24Section 18(2) of the Schedule provides that insured persons with minor injuries who have a pre-existing medical condition may be exempted from the $3,500 cap on benefits. In order to do so, the applicant must provide compelling evidence meeting the following requirements:
i. There was a pre-existing medical condition that was documented by a health practitioner before the accident; and
ii. The pre-existing condition will prevent maximal recovery from the minor injury if the person is subject to the $3,500 on treatment costs under the MIG.6
25The standard for excluding an impairment on the basis of pre-existing condition(s) is well-defined and strict. A pre-existing condition will not automatically exclude a person’s impairment from the MIG. It must be shown to prevent maximal recovery within the cap imposed by the MIG. The MIG requires compelling evidence to be provided using the Treatment and Assessment Plan (OCF-18) with attached medical documentation, if any, prepared by a health practitioner.
26The applicant has not provided any medical evidence to indicate that he suffers from a pre-existing condition that would remove him from MIG. As noted earlier, the applicant has not provided clinical notes and records from his family doctor to show that he had pre-existing condition.
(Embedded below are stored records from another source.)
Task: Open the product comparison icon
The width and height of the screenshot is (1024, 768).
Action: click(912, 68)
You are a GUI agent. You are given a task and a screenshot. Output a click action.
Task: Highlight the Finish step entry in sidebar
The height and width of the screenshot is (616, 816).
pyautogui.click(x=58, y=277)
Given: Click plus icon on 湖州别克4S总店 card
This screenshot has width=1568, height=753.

The onus is on the applicant to prove his case.
Reasonable and Necessary
27Because I have found the applicant’s injuries are minor, it is unnecessary for me to assess whether the claimed treatment plans are reasonable and necessary.
28The applicant has also argued that the respondent failed to conduct s.44 examinations to properly assess the applicant’s injuries and has no independent medical evidence to refute the medical evidence provided by the applicant or to determine whether his injuries are minor. The onus of proof is on the applicant and there is no obligation in the Schedule for the respondent to conduct its own examinations pursuant to s. 44. The respondent was apparently satisfied, and I agree, that the applicant’s injuries are minor.
CONCLUSION
29For the reasons outlined above, I find that:
i. The applicant sustained predominantly minor injuries that fall within the MIG. Accordingly, he is not entitled to the treatment plans claimed in this application. As such no interest or an award under Ontario Regulation 664 is payable. His application is dismissed.
Released: July 10, 2019
Aggrey Msosa
Adjudicator
Footnotes
- O. Reg. 34/10.
- Minor Injury Guideline, Superintendent’s Guideline 01/14, issued pursuant to s. 268.3 (1.1) of the Insurance Act.
- Scarlett v. Belair, 2015 ONSC 3635 para.24
- Applicant’s submissions
- Respondent’s submissions
- Minor Injury Guideline, Superintendent’s Guideline 01/14, issued pursuant to s. 268.3 (1.1) of the Insurance Act page 5, heading 4, “Impairments that do not come within this Guideline”.